A Star ‘Just’ Went Supernova In A Nearby Galaxy

A Star ‘Just’ Went Supernova In A Nearby Galaxy

And with “just” I mean 11.4 million years ago, even while Steve Fossey just detected this bright and rare Type Ia supernova using a ‘modest telescope in an unlikely spot: foggy north London.’ Scientists say that it will be visible in the sky soon, as it brightens up. Here you can see the supernova appearing in the sky, in a before an after image of M82, the Cigar Galaxy.

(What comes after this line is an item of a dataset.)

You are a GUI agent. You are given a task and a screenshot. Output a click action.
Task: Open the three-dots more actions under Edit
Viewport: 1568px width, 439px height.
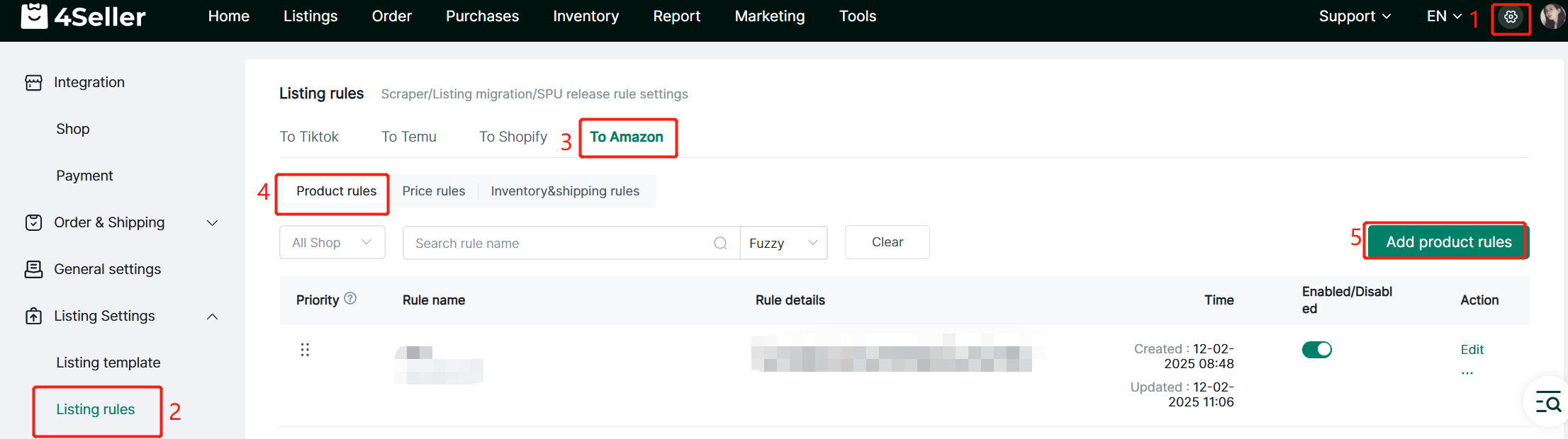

A Type Ia supernova is a former binary system “in which one of the stars is a white dwarf while the other can vary from a giant star to even a smaller white dwarf.” Talking to Nature, Fossey says he was showing the galaxy to his students when he noticed that “it kind of looked odd.” He annotated the position and sent it to his colleagues at CalTech, who obviously are excited as any astronomer would be. After all, this is a unique opportunity for them:

It is also a rare and up-close look at a type Ia supernova, which seem to explode with a predictable brightness, suggesting a common origin. The 1987 supernova was in a different category, type II — explosions thought to result from the collapsing cores of giant stars. A type Ia supernova is thought to form when stellar material piles onto a white dwarf — an old dim star that has already shed excess mass — and passes a critical threshold, igniting a thermonuclear explosion.

According to the astronomers looking at M82, we will be able to see it in the sky as it brightens just by using a simple pair of binoculars. Obviously, it’s not going to be as glorious as the supernova coming soon to the Milky Way, the one that, according to astronomers, will light up the night sky in the next 50 years. That one will be The One.